I have followed following answer for Tar produces different files each time and Why does the PIGZ produce a different md5sum. My goal is to generate deterministic compressed file in tar.gz format (having the same md5sum hash), if the compressed files' contents are not change.

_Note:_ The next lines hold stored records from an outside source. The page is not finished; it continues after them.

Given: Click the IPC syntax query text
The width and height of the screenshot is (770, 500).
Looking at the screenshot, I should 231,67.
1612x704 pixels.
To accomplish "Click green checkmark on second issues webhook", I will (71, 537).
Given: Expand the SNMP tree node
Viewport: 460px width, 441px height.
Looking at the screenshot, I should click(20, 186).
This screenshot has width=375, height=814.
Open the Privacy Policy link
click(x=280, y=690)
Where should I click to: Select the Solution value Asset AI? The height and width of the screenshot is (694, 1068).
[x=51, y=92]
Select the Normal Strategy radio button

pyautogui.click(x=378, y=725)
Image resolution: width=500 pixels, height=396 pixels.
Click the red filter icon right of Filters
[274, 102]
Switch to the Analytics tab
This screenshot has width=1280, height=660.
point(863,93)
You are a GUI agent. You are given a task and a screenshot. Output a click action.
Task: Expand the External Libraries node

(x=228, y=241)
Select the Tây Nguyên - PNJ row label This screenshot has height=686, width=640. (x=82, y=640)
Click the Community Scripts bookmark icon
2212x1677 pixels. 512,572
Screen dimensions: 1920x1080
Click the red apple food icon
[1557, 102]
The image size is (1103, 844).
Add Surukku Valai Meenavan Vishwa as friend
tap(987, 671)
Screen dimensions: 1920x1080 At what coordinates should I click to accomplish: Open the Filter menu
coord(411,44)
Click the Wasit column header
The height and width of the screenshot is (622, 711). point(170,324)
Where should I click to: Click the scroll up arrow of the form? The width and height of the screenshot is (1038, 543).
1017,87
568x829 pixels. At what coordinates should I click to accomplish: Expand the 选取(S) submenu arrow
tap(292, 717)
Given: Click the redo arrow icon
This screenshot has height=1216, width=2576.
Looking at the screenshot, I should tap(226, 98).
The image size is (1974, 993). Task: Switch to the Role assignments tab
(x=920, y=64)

$ cd /home/user/folder_to_zip
$ echo "helloworld" > data.txt && md5sum data.txt
d73b04b0e696b0945283defa3eee4538 data.txt
$ echo "life" > data1.txt
$ md5sum data1.txt
5b019d44541d974a2cbf3299c8279c10 data1.txt
$ ls -lA -tr -h
total 8.0K
-rw-rw-r-- 1 alper alper alper 11 2021-01-24 17:20 data.txt
-rw-rw-r-- 1 alper alper alper 5 2021-01-24 17:31 data1.txt
$ find . -print0 | LC_ALL=C sort -z | \
PIGZ=-n tar -Ipigz --mode=a+rwX --owner=0 --group=0 --absolute-names --no-recursion --null -T - -cvf ../file.tar.gz && md5sum ../file.tar.gz
./
./data.txt
./data1.txt
b117eaf020ba2d85cca84a169e4df750 ../file.tar.gz
I have done the same operation but keeping the contents of the data.txt exactly same:
$ echo "helloworld" > data.txt && md5sum data.txt
d73b04b0e696b0945283defa3eee4538 data.txt
$ echo "life" > data1.txt && md5sum data1.txt
5b019d44541d974a2cbf3299c8279c10 data1.txt
$ ls -lA -tr -h
total 8.0K
-rw-rw-r-- 1 alper alper alper 5 2021-01-24 17:35 data1.txt
-rw-rw-r-- 1 alper alper alper 11 2021-01-24 17:35 data.txt
$ find . -print0 | LC_ALL=C sort -z | \
PIGZ=-n tar -Ipigz --mode=a+rwX --owner=0 --group=0 --absolute-names --no-recursion --null -T - -cvf ../file.tar.gz && md5sum ../file.tar.gz
./
./data.txt
./data1.txt
5218abe2ece732c74314d36b7e712c88 ../file.tar.gz
At the end, generated md5sum hash differs between the each compressed files, even though the data they are compressing is exactly same.
What may be the main reason of this and is it possible tofix it?